Ils indiquent que l’expert judiciaire désigné par la cour d’appel de Reims a mis en exergue les fautes commises et estiment que l’association de gestion et de comptabilité Nord Est Ile de France ne saurait s’exonérer de sa responsabilité en invoquant des mises en garde, dont elle n’apporte pas la preuve, puisqu’elle n’a jamais émis de réserves sur les déclarations de TVA des sociétés.
Ils insistent sur le fait que l’association de gestion et de comptabilité Nord Est Ile de France n’aurait fourni les premières informations sur les éventuelles régularisations à opérer qu’après le contrôle de l’administration fiscale.
Ils précisent que les fautes commises leur ont causé un préjudice consistant dans les sommes mises à leur charge par le redressement fiscal, outre 75.000 euros de dommages et intérêts et un préjudice moral.
Ils ajoutent que l’association de gestion et de comptabilité Nord Est Ile de France n’éablit pas l’exactitude des déclarations mensuelles de TVA par rapport aux bilans établis par l’expert comptable alors que celle-ci avait pour mission le contrôle de la TVA annuelle.
L’ordonnance de clôture a été rendue le 25 octobre 2022.
MOTIFS DE LA DECISION
*Sur la péremption d’instance
Il résulte de l’article 369 du code de procédure civile que l’instance est interrompue par l’effet du jugement qui a prononcé la sauvegarde, le redressement judiciaire ou la liquidation judiciaire dans les causes où il emporte assistance ou dessaisissement du débiteur.
L’article 392 alinéa du même code dispose que l’interruption de l’instance emporte celle du délai de péremption.
Il est constant que l’interruption de l’instance ne profite qu’à l’entité, objet de la liquidation judiciaire.

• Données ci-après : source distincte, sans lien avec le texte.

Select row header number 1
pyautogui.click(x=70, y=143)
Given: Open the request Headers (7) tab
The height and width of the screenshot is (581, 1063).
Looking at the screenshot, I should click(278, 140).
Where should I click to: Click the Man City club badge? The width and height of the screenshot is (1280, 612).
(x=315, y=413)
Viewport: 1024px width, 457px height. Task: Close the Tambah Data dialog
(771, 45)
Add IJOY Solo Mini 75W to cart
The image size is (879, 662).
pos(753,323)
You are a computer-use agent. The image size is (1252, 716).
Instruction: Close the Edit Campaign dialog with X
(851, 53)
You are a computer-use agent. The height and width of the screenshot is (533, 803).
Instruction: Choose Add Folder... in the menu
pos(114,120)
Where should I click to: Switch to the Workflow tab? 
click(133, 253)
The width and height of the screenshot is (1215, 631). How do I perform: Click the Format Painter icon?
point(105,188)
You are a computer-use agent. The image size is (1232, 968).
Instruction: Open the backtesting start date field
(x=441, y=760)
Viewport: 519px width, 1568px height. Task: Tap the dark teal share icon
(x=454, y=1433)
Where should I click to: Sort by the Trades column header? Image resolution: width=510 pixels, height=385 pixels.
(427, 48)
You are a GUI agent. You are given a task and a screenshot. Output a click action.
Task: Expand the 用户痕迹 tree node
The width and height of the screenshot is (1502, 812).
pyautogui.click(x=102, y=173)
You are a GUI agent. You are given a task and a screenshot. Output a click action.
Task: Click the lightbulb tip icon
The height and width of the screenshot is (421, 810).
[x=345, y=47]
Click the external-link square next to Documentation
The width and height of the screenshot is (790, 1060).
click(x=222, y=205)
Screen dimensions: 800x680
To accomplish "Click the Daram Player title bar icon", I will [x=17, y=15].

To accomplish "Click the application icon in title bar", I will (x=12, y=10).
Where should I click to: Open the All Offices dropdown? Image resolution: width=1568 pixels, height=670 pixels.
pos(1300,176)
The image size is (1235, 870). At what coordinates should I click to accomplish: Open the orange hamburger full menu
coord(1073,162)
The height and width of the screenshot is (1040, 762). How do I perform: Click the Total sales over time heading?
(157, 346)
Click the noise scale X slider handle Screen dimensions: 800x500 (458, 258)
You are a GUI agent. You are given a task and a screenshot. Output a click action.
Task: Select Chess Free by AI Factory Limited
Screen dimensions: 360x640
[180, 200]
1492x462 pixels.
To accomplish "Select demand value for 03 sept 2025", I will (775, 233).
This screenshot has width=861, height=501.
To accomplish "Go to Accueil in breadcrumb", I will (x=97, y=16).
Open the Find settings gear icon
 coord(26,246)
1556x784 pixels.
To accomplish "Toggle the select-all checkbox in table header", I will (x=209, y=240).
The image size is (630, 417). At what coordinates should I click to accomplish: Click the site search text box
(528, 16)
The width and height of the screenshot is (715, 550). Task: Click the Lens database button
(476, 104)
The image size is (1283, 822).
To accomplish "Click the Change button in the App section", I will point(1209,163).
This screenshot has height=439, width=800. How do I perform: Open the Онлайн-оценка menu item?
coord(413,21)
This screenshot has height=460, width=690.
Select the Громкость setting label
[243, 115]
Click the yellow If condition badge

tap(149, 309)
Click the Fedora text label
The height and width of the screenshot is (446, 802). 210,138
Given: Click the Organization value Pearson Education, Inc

En l’espèce, s’il y a lieu de relever que les Sarl ESPACE SECURITE, PRESENCE SECURITE et [B] SERVICE FINANCES':
— appartiennent au même groupe, étant précisé que la société [B] SERVICE FINANCES en est la holding,
— ont toutes les trois le même gérant, Monsieur [H] [B],
— ont confié toutes les trois la même mission au Cer France, à savoir notamment le contrôle de la taxe sur la valeur ajoutée ainsi que la certification des comptes annuels et ont fait l’objet de redressements fiscaux simultanés pour les mêmes motifs,
toutefois, ces éléments ne caractérisent pas l’indivisibilité du litige.
En effet, chaque société a confié une lettre de mission distincte au cabinet d’expertise comptable, de sorte qu’aucune indivisibilité du litige n’est établie, chacune des entités étant distincte. Aussi, contrairement à ce qui est soutenu par Maître [P], ès-qualités, et ce qu’ a retenu le juge de la mise en état, l’interruption d’instance résultant des liquidations judiciaires des sociétés ESPACE SECURITE et [B] FINANCES SECURITE ne bénéficie pas à la société PRESENCE SECURITE.
Le mandataire liquidateur de la société PRESENCE SECURITE ayant demandé le rétablissement de l’affaire s’agissant de cette société par conclusions du 27 septembre 2019 et n’ayant accompli aucune diligence dans le délai de deux ans consécutif au dépôt des conclusions de CerFrance, en date du 24 juin 2016, il convient de déclarer éteinte l’instance introduite par Maître [P], ès-qualités de liquidateur de la Sarl PRESENCE SECURITE.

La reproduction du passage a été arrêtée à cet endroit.